Review: The Sentinel

It’s not surprising that deducing the mysterious bad guy’s identity is as easy as spotting which actor seems most bored.

The Sentinel

Kiefer Sutherland may appear in The Sentinel as a Jack Bauer-ish secret service agent who likes to bark at underlings for being one minute late to work, but his presence merely heightens the impression that Clark Johnson’s follow-up to S.W.A.T. is the anti-24, a sluggish, stupid, one-dimensional thriller in which almost nothing suspenseful happens. Based on Gerald Petievich’s novel, the film takes us deep into the super-sexy world of the president’s secret service unit, an outfit populated by men expertly trained to speak into little hand microphones and use code words when discussing the commander-in-chief and by women (namely, Desperate Housewives hottie Eva Longoria) who wear cleavage-revealing tops on their first day on the job.
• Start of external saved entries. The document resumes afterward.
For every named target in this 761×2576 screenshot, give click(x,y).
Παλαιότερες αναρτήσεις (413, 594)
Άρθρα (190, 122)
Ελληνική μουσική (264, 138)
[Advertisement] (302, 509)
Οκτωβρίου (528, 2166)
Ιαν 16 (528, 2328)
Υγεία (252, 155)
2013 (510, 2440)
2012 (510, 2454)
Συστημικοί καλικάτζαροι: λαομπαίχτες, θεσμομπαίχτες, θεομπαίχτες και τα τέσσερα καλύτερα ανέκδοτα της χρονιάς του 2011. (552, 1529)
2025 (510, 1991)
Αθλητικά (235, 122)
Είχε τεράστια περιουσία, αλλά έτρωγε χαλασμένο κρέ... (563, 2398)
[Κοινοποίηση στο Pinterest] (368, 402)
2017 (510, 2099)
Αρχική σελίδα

Despite the profession’s supposed suit-and-shades coolness, the squad’s top dog is an aging, decidedly unhip Michael Douglas, whose agent Pete Garrison—eventually framed for trying to assassinate the president—likes to sneak away from duty for a bit of beach-house boinking with Kim Basinger’s (apparently over-medicated) First Lady. But then, very little about The Sentinel makes logical sense, its plot holes big enough to accommodate Air Force One, its casting choices beyond absurd—specifically, the idea that David “Sledge Hammer!” Rasche might have nabbed a woman like Basinger—and its dialogue mainly made up of simplistic “You slept with my wife!”/“No I didn’t!”/“Yes you did. I hate you!” silliness.

Working with DP Gabriel Beristain, Johnson shoots the go-nowhere action with an underlit, smudgy color scheme that feels like a poor photocopy of Alejandro González Iñárritu and Fernando Meirelles’s signature cinematographic styles. The resulting raggedy, TV-drama visual flatness, however, is perfect for a film that boasts all the tension of a wet pancake, has about as much get-up-and-go as a slug, and features a trio of apathetic lead performances from Douglas, Sutherland, and the thoroughly underutilized Longoria. For a thriller this crushingly tedious, it’s not surprising that deducing the mysterious bad guy’s identity is as easy as spotting which actor seems most bored.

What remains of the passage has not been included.